Microscopic analysis of the subependymal layer revealed a division among cells based on morphology (Smart, 1961; Privat and Leblond, 1972). Cells in a border area, separating the subependymal layer from the corpus callosum and caudate, possessed light-staining nuclei, fine processes, and glycogen granules in their cytoplasms, while many cells within the subependymal layer proper had darker-staining nuclei with smaller, round cell bodies (Privat and Leblond, 1972). Darker-nucleated cells typically possessed a higher labeling index relative to light border cells, as evidenced by the rate of tritiated (3H) thymidine incorporation (Smart, 1961). The distribution of these cell types is modulated throughout development, such that the neonatal ratio of dark (91%) to light (9%) cells decreases as the animal matures. By adulthood, light nucleated cells comprise roughly 45% of subependymal cells. Interestingly, some cells, which were thought to be ependymal cells because of their contribution to the ventricular wall, have nuclei in a more subependymal position and contain glycogen granules, a typical feature of astrocytes (Privat, 1972). These cells may, in fact, correspond to the type B astrocytic cells currently thought to possess qualities of neural stem cells (Doetsch et al, 1999).

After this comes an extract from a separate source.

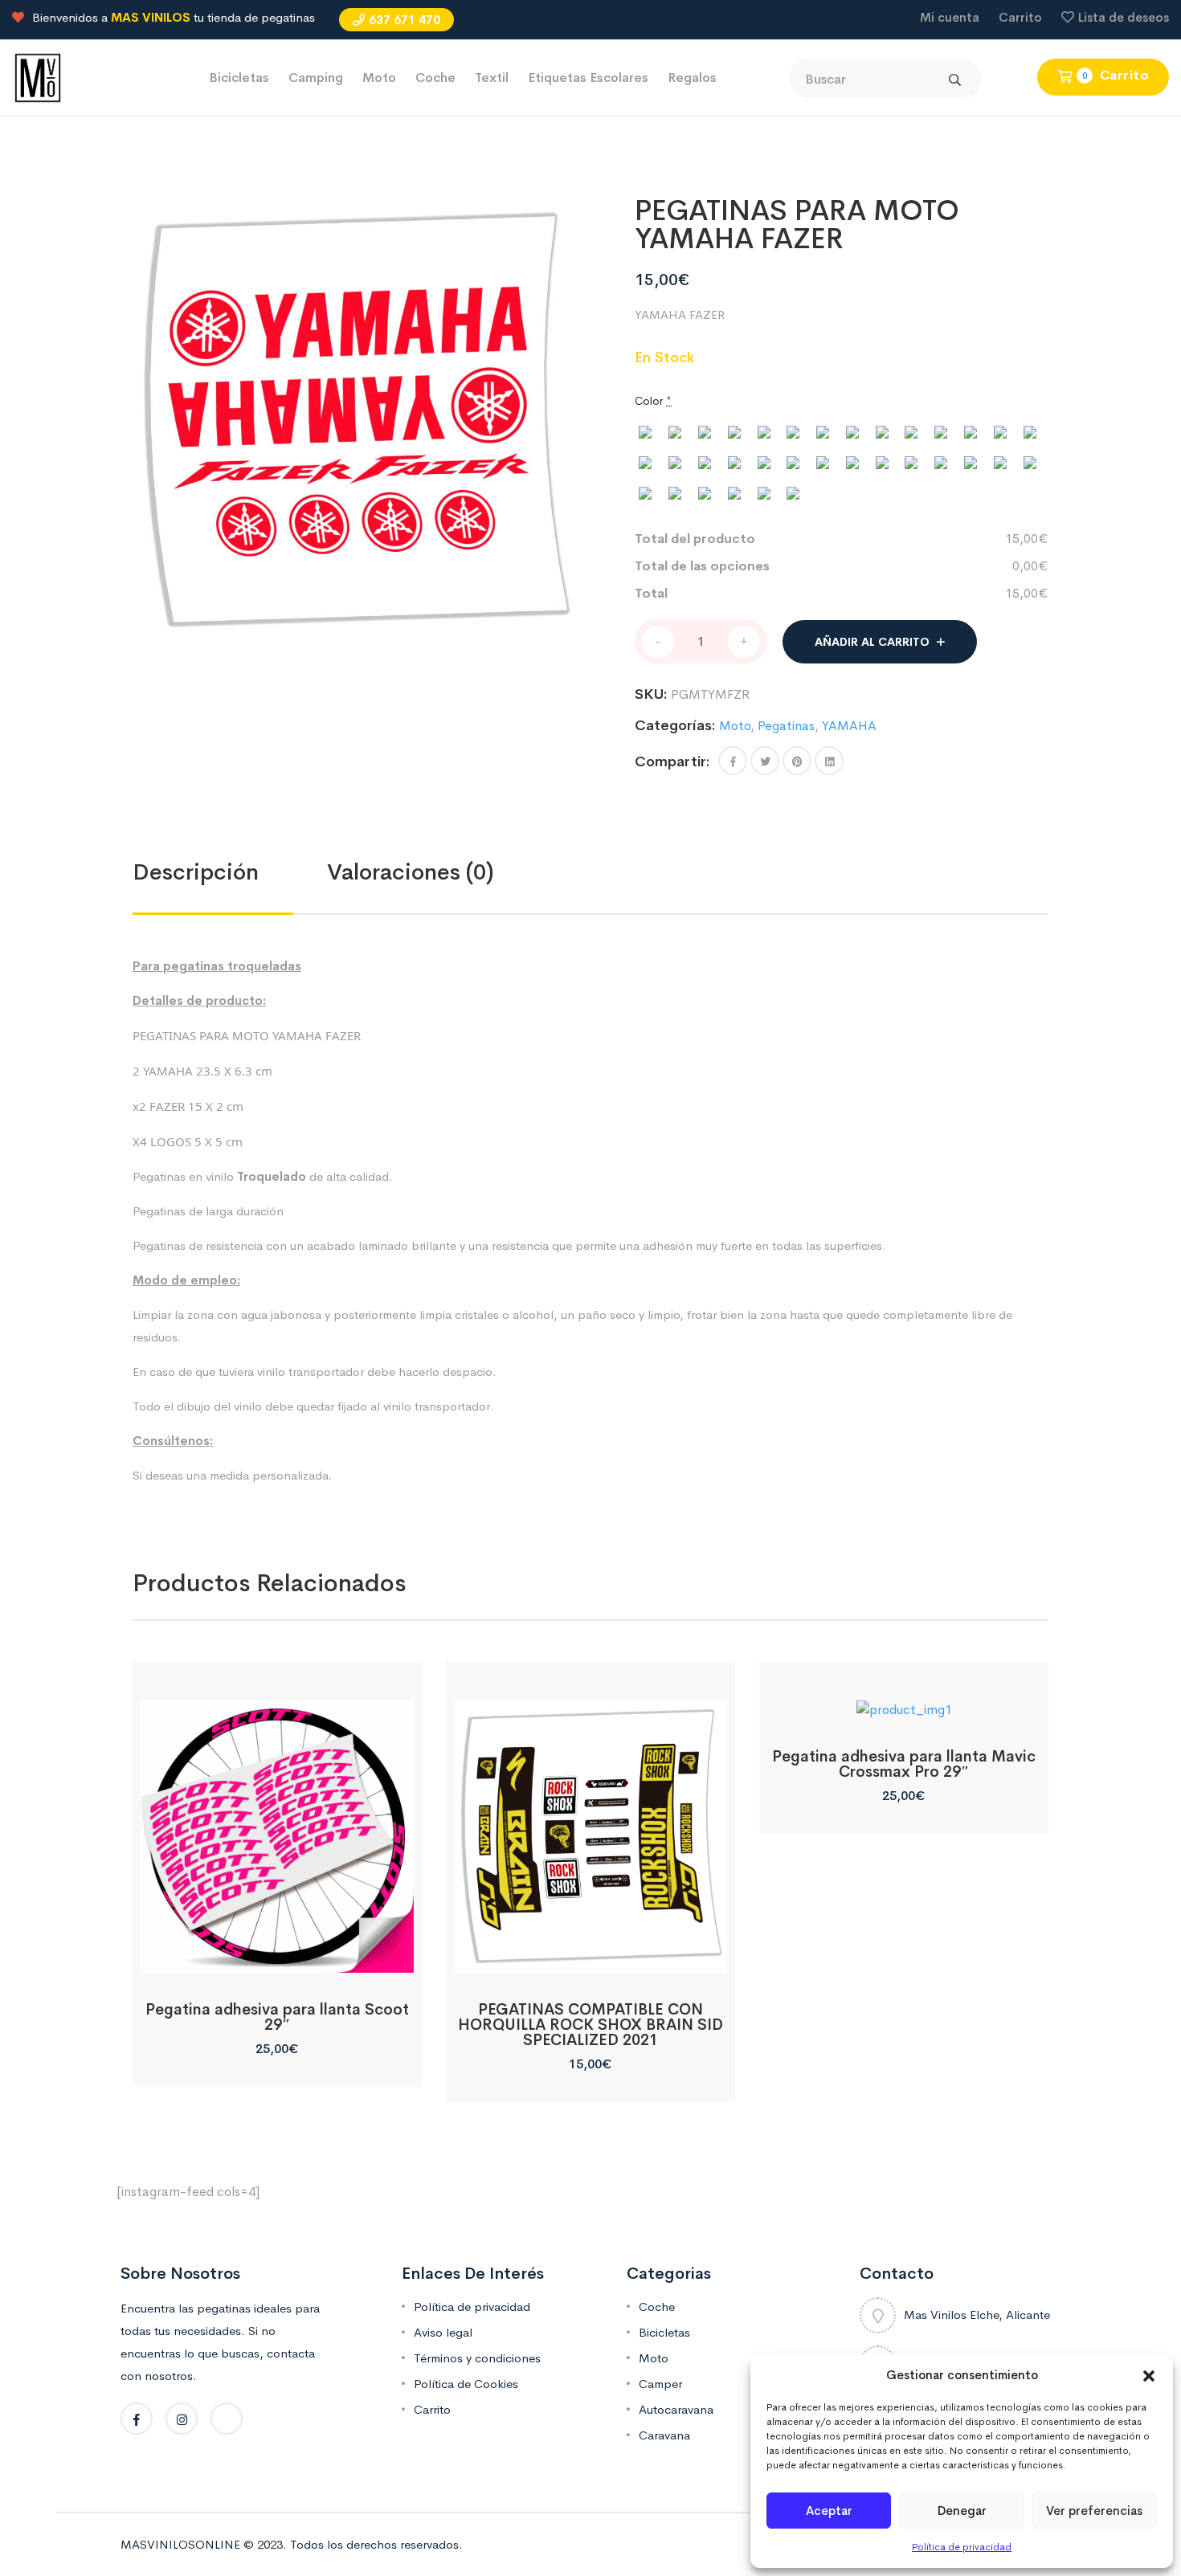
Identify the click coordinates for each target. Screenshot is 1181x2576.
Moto (379, 77)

In an effort to adopt consistent nomenclature among developmental neurobiologists, the Boulder Committee (1970) used “subventricular zone” (SVZ) to describe the layer of cells generated superficial to the embryonic ventricular zone (VZ) after cortical plate formation. Cells within the SVZ do not undergo interkinetic migrations and were thought to be relatively less pluripotent than neighboring VZ cells (Sidman and Rakic, 1973; Takahashi et al., 1995). Perinatally, the SVZ completely surrounds the lateral ventricles. Furthermore, it forms a triangular prominence, bordered by the subcortical white matter and the developing striatum, at the dorsolateral tip of the ventricles. This structure exists at the level of the optic chiasm and can best be visualized in the coronal plane (Allen, 1912).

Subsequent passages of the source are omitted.